Exercise directions:
Below are records; reproduce exactly the lines from the first through the one containing "593x379 pixels.".

Extracted records:
----------

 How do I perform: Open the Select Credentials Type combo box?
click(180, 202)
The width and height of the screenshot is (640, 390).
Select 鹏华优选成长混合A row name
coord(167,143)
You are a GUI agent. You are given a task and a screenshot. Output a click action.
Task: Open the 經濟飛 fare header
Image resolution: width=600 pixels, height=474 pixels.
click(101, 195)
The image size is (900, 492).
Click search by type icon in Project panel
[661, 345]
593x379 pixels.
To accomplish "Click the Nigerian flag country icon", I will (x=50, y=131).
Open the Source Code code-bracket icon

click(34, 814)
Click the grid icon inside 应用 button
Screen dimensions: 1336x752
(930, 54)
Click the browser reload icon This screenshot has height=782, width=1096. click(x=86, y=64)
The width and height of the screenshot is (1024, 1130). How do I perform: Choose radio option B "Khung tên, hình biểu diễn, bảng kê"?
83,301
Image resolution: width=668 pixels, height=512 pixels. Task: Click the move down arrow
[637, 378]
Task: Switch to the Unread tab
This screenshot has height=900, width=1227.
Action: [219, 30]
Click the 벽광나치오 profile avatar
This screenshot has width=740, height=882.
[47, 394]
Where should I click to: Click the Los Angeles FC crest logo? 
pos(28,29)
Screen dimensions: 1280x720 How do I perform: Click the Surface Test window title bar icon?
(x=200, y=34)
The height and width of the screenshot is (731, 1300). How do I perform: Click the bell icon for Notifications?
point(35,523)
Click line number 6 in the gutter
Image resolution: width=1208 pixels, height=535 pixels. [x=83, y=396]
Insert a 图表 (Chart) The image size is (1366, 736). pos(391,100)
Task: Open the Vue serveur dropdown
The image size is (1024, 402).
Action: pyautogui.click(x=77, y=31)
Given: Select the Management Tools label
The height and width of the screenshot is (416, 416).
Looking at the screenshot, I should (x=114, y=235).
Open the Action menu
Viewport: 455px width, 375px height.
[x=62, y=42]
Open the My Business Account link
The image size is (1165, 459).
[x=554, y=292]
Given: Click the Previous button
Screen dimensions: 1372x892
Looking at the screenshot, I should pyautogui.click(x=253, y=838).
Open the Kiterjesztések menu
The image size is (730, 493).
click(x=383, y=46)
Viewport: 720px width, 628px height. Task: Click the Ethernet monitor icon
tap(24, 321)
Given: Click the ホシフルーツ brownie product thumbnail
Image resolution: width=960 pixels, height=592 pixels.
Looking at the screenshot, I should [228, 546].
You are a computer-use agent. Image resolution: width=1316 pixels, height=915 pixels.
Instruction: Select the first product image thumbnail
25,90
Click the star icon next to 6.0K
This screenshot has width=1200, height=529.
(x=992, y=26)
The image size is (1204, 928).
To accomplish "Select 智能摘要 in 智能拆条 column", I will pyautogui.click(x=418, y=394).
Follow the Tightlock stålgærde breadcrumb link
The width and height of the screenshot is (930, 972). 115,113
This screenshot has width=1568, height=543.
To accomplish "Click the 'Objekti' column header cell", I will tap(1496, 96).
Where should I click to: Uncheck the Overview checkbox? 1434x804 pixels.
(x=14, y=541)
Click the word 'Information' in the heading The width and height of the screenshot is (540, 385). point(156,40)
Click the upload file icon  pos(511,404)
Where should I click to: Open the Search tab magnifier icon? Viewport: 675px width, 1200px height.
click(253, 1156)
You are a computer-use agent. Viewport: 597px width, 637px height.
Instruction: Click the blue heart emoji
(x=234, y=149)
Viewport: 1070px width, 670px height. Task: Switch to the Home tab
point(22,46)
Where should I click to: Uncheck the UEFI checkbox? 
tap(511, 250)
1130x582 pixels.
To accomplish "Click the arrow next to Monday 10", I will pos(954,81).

----------

Response for this exercise:
 How do I perform: Open the Select Credentials Type combo box?
click(180, 202)
The width and height of the screenshot is (640, 390).
Select 鹏华优选成长混合A row name
coord(167,143)
You are a GUI agent. You are given a task and a screenshot. Output a click action.
Task: Open the 經濟飛 fare header
Image resolution: width=600 pixels, height=474 pixels.
click(101, 195)
The image size is (900, 492).
Click search by type icon in Project panel
[661, 345]
593x379 pixels.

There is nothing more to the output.